The P/B ratio is frequently used in conjunction with return on equity (ROE), a dependable growth metric, to give a crucial reality check for investors seeking growth at a reasonable price. Large differences between the P/B ratio and ROE are frequently a red flag for businesses. Low ROE and high P/B ratios are common characteristics of overvalued growth stocks. If a company’s ROE is increasing, so should its P/B ratio.
Ideal P/B ratio
The PB ratio, like most financial measures, varies by industry. The ideal price to book value ratio, however, is less than or equal to one. This indicates a company that is undervalued. However, a price-to-book value ratio of up to three is allowed. Companies with a high price to book value are overvalued and do not meet the requirements for value investment.
P/B ratios may not be comparable when organisations’ accounting standards differ, especially when companies are from different nations. Furthermore, for service and information technology companies with few tangible assets on their balance sheets, P/B ratios may be less effective. Finally, a protracted string of negative earnings might cause the book value to go below zero, rendering the P/B ratio meaningless for relative pricing.
Other issues with using the P/B ratio arise from the fact that a variety of factors, such as recent acquisitions, write-offs, or share buybacks, can skew the book value figure in the equation.

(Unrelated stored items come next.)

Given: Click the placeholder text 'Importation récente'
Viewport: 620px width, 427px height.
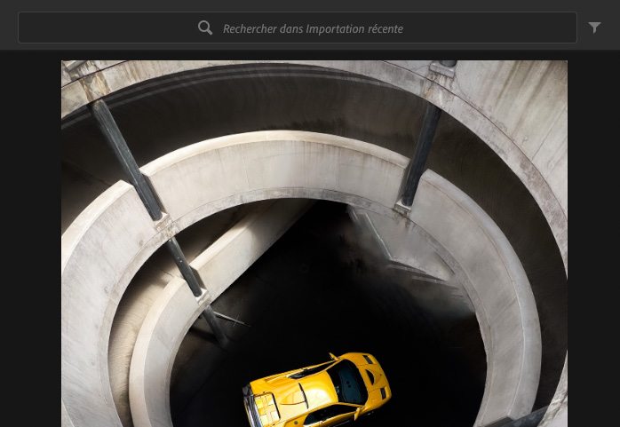Looking at the screenshot, I should coord(354,29).
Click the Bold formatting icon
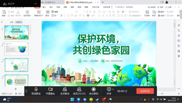Image resolution: width=182 pixels, height=103 pixels. (62, 15)
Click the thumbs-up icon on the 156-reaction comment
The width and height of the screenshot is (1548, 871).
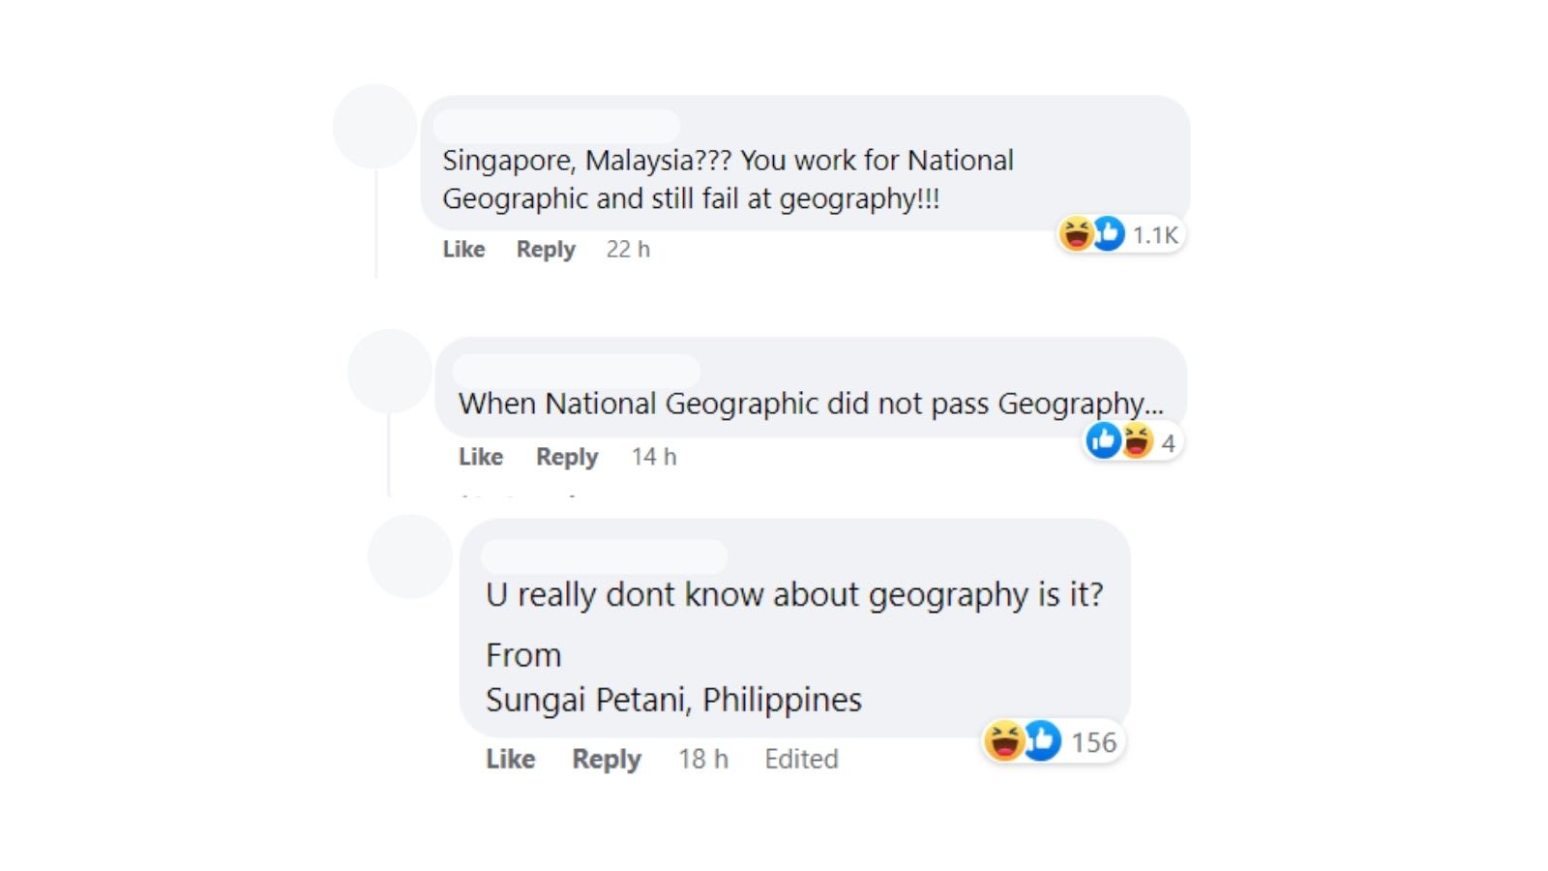click(1042, 741)
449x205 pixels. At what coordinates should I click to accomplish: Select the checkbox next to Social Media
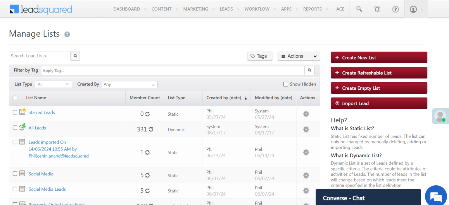click(x=15, y=173)
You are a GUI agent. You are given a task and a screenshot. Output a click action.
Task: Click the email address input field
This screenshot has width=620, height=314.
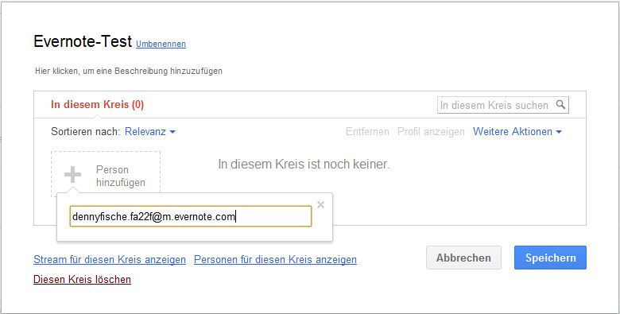pos(191,216)
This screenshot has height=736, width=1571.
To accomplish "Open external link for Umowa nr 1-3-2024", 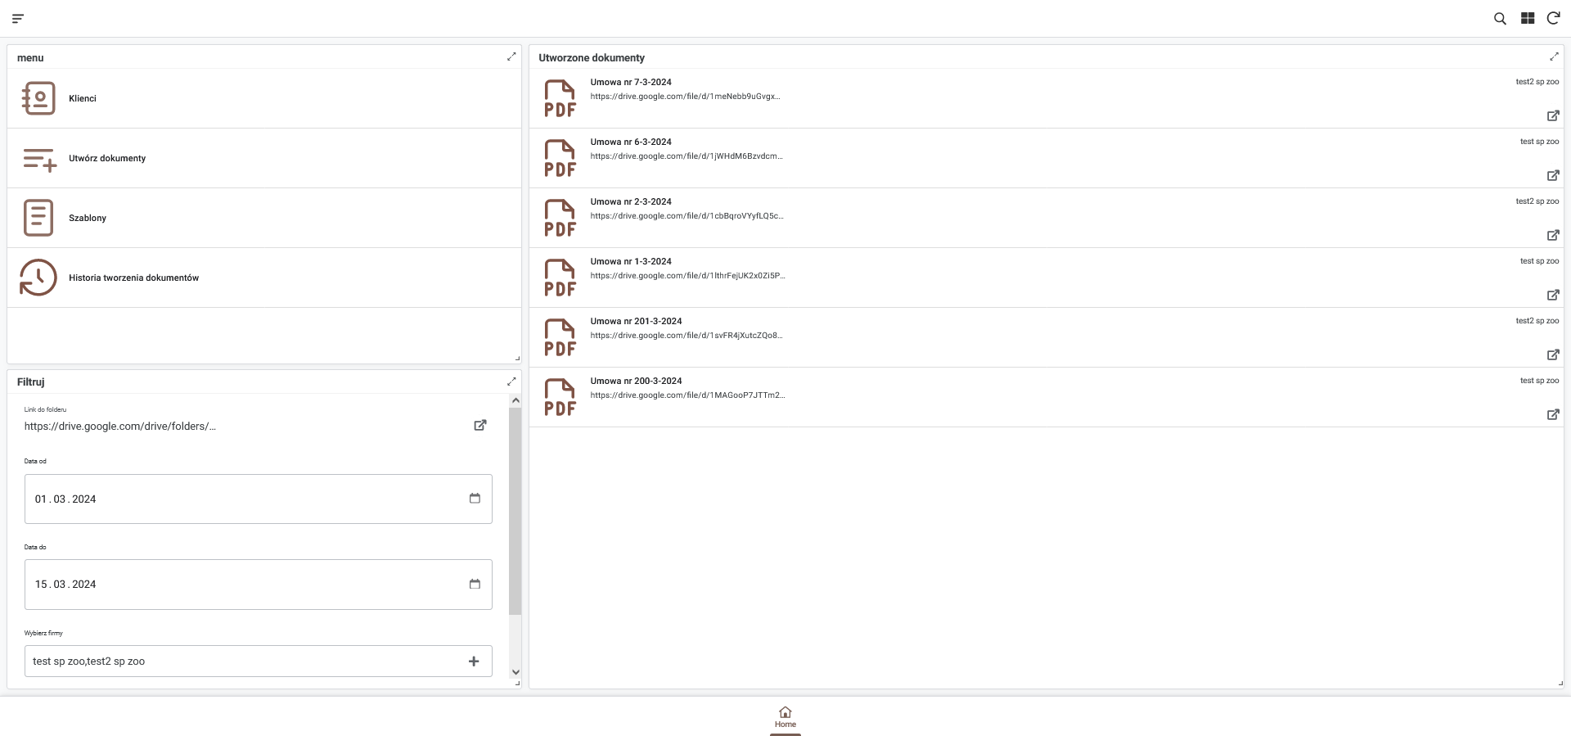I will (1552, 295).
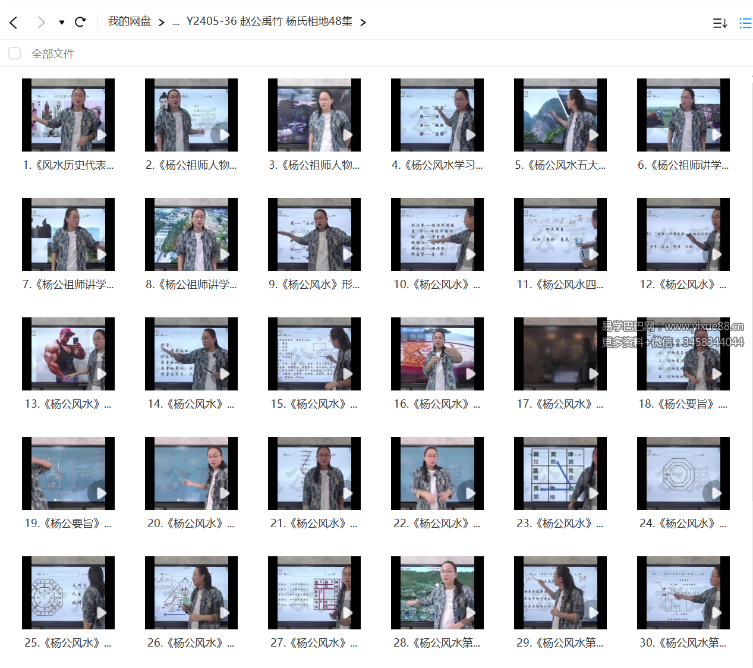Click the breadcrumb ellipsis item

tap(176, 23)
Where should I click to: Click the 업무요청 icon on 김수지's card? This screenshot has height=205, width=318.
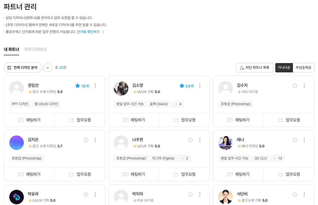click(281, 120)
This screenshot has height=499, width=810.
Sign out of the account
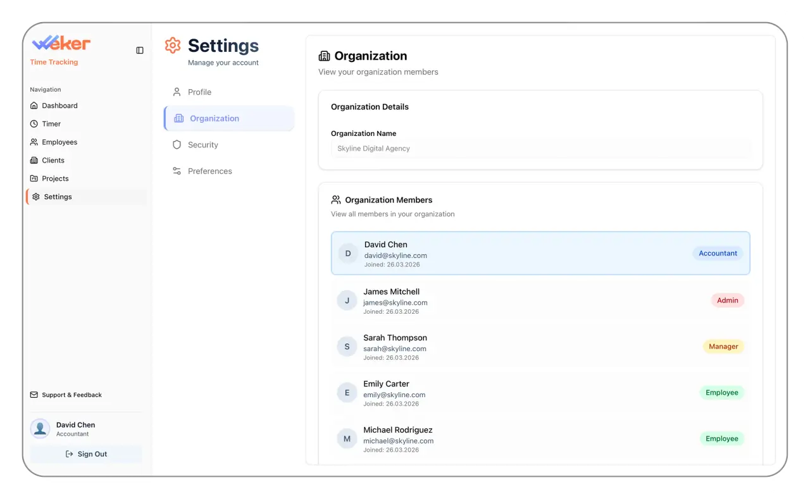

Investors should use numerous valuation indicators in addition to the P/B ratio when looking for inexpensive stocks.
P/B Ratio & ROE of Indian Stocks
|MRF Ltd||2.18||4.88 %|
|Tata Consultancy Services Ltd||14.0||43.6 %|
|Aditya Birla Fashion & Retail Ltd||9.46||-33.8%|
In an ideal scenario, ROE would be equal to price to book value. For investors, an abnormal departure can be a possible red flag. Companies having an excessively high price-to-book ratio but a low return on investment (ROI) should be avoided at all costs.
Companies use ratios to compare themselves. They assess stocks within a certain industry. They also compare a company’s current performance to its previous results.
In general, ratios are employed in conjunction with other ratios rather than on their own. Understanding what ratios mean and where to locate all of the data you’ll need to calculate them will offer you more confidence in your financial decisions and even save you money.